Reid also said Mr. Bush should pledge not to pardon any aides convicted as a result of the investigation into the disclosure of CIA officer Valerie Plame's identity.
"There has not been an apology to the American people for this obvious problem in the White House," Reid said. He said Mr. Bush and Cheney "should come clean with the American public."
Reid added, "This has gotten way out of hand, and the American people deserve better than this."
Cheney's chief of staff, I. Lewis "Scooter" Libby, resigned Friday after he was indicted on five charges relating to statements he made to the FBI and a grand jury investigating the Plame leak.
Reid also said that Karl Rove, the president' closest political adviser, should step down. Rove has not been charged with a crime.
The closest the indictment comes to Rove is its discussion of an unnamed senior White House official who talked to columnist Robert Novak about Plame and discussed the matter with Libby. That could describe Rove.
The prosecutor in the CIA leak case has said his investigation is "not quite done," but declined comment on Rove during a news conference on Friday.
"If you ask me any name, I'm not going to comment on anyone named, because we either charged someone or we don't talk about them," Special Counsel
Patrick Fitzgerald said.
the Special Counsel's statement (.pdf).
When the investigation began, the White House denied that Rove had been involved. Mr. Bush promised to fire anyone on his staff responsible for such a leak. He later stepped back, saying just that he would remove aides who committed crimes.
"I think Karl Rove should step down," Reid said. "Here is a man who the president said if he was involved, if anyone in the administration was involved, out they would go."
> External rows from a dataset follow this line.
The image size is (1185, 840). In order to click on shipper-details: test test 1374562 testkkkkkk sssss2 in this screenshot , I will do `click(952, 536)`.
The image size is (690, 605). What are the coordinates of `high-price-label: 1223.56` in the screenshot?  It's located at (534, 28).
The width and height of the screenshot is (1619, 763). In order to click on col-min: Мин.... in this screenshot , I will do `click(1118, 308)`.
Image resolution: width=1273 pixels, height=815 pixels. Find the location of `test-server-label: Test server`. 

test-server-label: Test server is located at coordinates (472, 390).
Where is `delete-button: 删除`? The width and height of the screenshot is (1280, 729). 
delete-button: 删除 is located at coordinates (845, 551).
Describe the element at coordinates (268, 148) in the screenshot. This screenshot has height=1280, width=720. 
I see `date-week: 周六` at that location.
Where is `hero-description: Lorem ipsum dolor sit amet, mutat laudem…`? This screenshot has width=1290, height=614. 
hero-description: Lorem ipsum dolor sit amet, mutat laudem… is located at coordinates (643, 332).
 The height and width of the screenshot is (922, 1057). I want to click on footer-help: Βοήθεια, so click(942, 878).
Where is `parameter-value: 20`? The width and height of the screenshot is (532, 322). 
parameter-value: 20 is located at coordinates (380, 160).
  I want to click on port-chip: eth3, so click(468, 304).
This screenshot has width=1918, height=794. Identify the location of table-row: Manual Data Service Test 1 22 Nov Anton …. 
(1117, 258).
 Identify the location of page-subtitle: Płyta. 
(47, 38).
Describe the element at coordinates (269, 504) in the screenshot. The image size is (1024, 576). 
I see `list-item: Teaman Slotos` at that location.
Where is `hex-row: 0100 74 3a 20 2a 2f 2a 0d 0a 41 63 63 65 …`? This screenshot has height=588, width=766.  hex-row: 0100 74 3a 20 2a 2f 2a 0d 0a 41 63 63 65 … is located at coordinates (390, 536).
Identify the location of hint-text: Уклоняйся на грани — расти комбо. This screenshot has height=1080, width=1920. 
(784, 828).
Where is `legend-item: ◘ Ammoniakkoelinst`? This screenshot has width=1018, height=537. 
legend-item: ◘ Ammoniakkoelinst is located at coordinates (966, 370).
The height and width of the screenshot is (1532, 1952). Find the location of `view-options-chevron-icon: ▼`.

Mr. Bush and Cheney gave glowing endorsements and expressed no criticism of Libby after the senior White House adviser was indicted, resigned and lost his security clearance.
Cheney called Libby "one of the most capable and talented individuals I have ever known." Mr. Bush said Libby "has worked tirelessly on behalf of the American people and sacrificed much in the service to this country."
Reid said he was disappointed that Mr. Bush and Cheney expressed support for Libby in their public statements.
"The vice president issues this very terse statement praising Libby for all the great things he's done. Then we have the president come on camera a few minutes later calling him Scooter and what a great patriot he is," Reid told ABC's "This Week."
Sen. John Cornyn, R-Texas, said it was premature to discuss a presidential pardon because no one has been convicted in the investigation.
"People who actually were trying to use this, of course, to the president's political disadvantage, I think, are going to be disappointed by the fact that this appears to be limited to a single individual," Cornyn said.
Reid said the Libby indictment and other scandals in the Republican-led government, including the indictment of former House Majority Leader Tom DeLay of Texas and an investigation of Majority Leader Bill Frist of Tennessee, as well as 2,000 dead in Iraq and high energy prices have had a negative impact on the outlook of Americans.
"I think they're as disappointed as I am ... almost dejected," Reid said.
The president's overall job approval was at 39 percent in an Associated Press-Ipsos survey conducted in early October. The poll also found that only 28 percent of respondents said the country was headed in the right direction.
Sens. Lindsey Graham, R-S.C., and Charles Schumer, D-N.Y., said the White House should conduct its own investigation of the CIA leak. Graham, however, said allegations of illegal activity appeared to be focused only on Libby.
"I think the likelihood of Karl Rove being indicted in the future is virtually zero," Graham said on CBS' "Face the Nation."
"I think this will be seen in history and in politics as Mr. Libby giving false information, if proven, and it will not be about an effort by the vice president to disclose a CIA operative."
Schumer said the investigation showed Cheney's office was in a campaign to discredit Wilson's wife because of his criticism of the administration's use prewar intelligence about Iraq's weapons of mass destruction and that Rove, despite public statements to the contrary, had discussed Wilson's wife with reporters.
If necessary, Schumer said, the president should take Cheney "to the woodshed."
"The president, again, ought to have some nonpolitical person look into this and see what should be done," Schumer said. "The standard shouldn't just be escaping indictment."